# start of EXCERPTED RECORDS

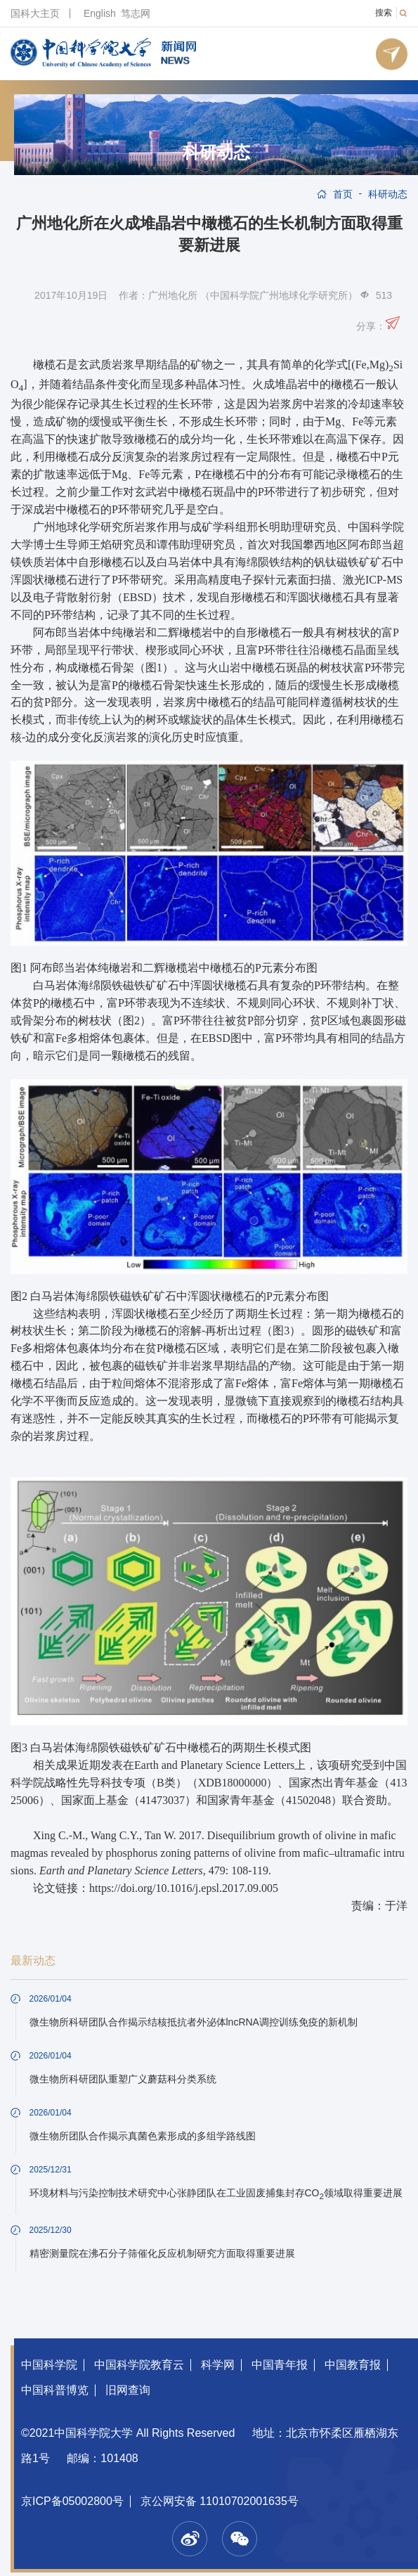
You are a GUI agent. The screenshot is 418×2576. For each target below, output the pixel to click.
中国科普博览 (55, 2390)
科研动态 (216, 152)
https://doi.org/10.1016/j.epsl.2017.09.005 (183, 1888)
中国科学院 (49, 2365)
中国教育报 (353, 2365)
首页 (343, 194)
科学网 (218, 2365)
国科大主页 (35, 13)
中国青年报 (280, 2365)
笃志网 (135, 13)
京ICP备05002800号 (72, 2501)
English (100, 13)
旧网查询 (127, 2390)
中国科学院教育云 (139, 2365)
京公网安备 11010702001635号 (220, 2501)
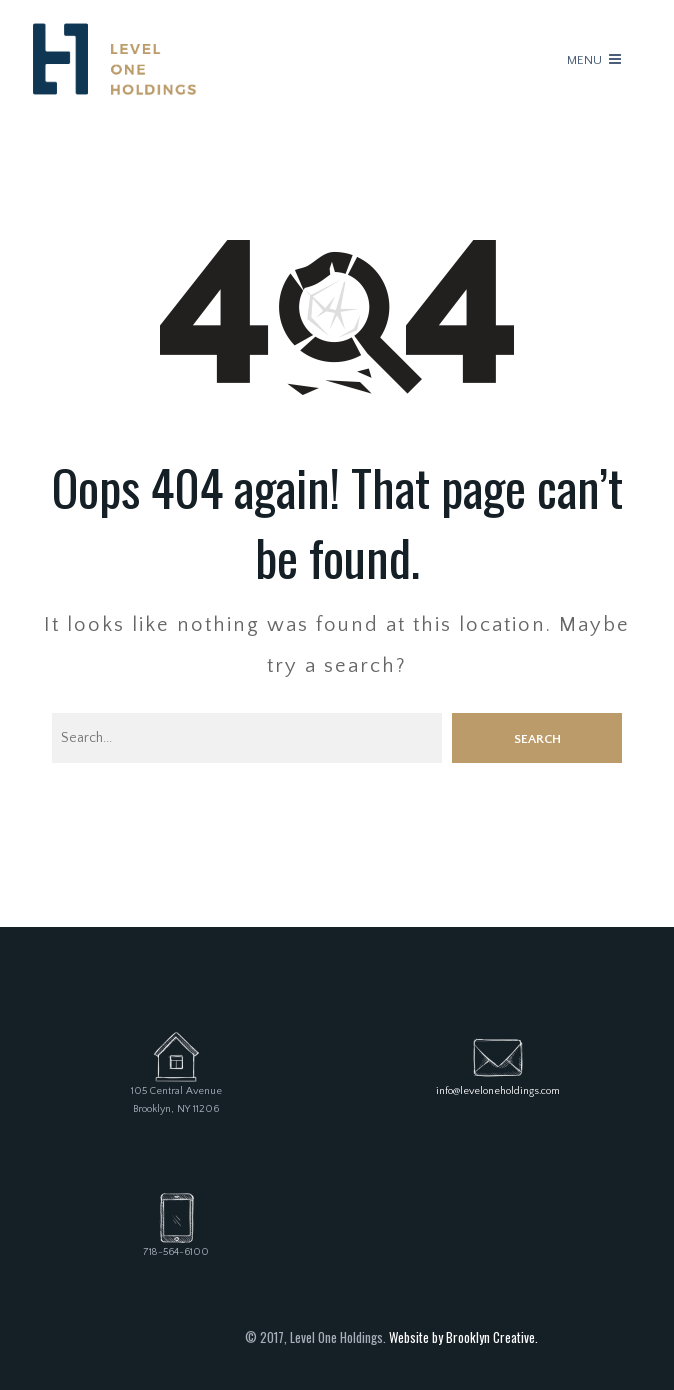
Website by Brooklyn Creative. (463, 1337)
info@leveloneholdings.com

# end of EXCERPTED RECORDS

TASK STATEMENT: Reproduce every line of the material above verbatim, leaving out the pictures.

EXERCISE ANSWER:
You are a GUI agent. The screenshot is 418×2576. For each target below, output the pixel to click.
中国科普博览 (55, 2390)
科研动态 (216, 152)
https://doi.org/10.1016/j.epsl.2017.09.005 (183, 1888)
中国科学院 (49, 2365)
中国教育报 (353, 2365)
首页 (343, 194)
科学网 (218, 2365)
国科大主页 (35, 13)
中国青年报 (280, 2365)
笃志网 (135, 13)
京ICP备05002800号 (72, 2501)
English (100, 13)
旧网查询 (127, 2390)
中国科学院教育云 (139, 2365)
京公网安备 11010702001635号 (220, 2501)
Website by Brooklyn Creative. (463, 1337)
info@leveloneholdings.com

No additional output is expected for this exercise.